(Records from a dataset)
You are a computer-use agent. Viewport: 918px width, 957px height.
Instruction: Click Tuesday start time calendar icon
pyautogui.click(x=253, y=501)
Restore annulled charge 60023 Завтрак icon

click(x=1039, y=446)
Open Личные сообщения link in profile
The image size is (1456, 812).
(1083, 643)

Problem to work on: Extract exactly the lines between the line containing "Instruction: Click Tuesday" and the end of the data, including both.

Solution to this exercise:
Instruction: Click Tuesday start time calendar icon
pyautogui.click(x=253, y=501)
Restore annulled charge 60023 Завтрак icon

click(x=1039, y=446)
Open Личные сообщения link in profile
The image size is (1456, 812).
(1083, 643)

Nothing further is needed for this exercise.